レプリケーション遅延とは?
れぷりけーしょんちえん
レプリケーション遅延とは、データベースのプライマリとレプリカの間でデータ同期が追いつかず、レプリカが古い状態になっている時間差のことです。
レプリケーション遅延(Replication Lag)とは、データベースのプライマリ(マスター)サーバーへの更新が、レプリカ(スレーブ)サーバーに反映されるまでの時間的なずれのことです。この遅延が大きいほど、レプリカから読み取るデータが古くなります。
遅延が発生する主な原因は以下の通りです。
- 大量の書き込みが集中してレプリカの適用処理が追いつかない
- 大きなトランザクションや重いDDL(テーブル変更など)の実行
- プライマリとレプリカ間のネットワーク帯域の不足
- レプリカサーバーのスペック不足(シングルスレッドでの適用)
MySQLではSHOW SLAVE STATUS(またはSHOW REPLICA STATUS)のSeconds_Behind_Masterフィールドで確認でき、PostgreSQLではpg_stat_replicationビューを参照します。

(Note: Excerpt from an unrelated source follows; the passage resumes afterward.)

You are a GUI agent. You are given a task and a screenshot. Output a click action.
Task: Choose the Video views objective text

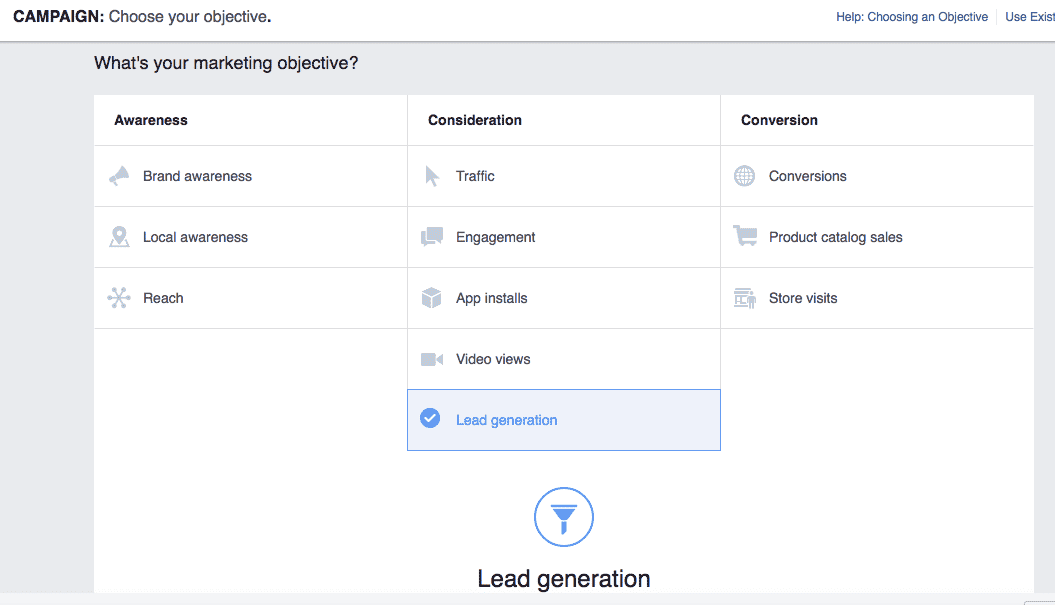[x=493, y=359]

レプリケーション遅延が問題になるシナリオの典型例は、書き込み直後にレプリカから読み取るケースです。書いたはずのデータが見えないという不整合がユーザーに露見することがあります。対策としては、最新性が求められる読み取りはプライマリから行う、並列レプリケーションを有効にする、レプリカのスペックを引き上げるなどが挙げられます。
使い方・例文
ECサイトで商品在庫を更新した直後にレプリカから在庫数を読むと、遅延のせいで古い在庫数が表示されてしまうことがあります。このような場面では、在庫確認をプライマリに向けることで整合性を保ちます。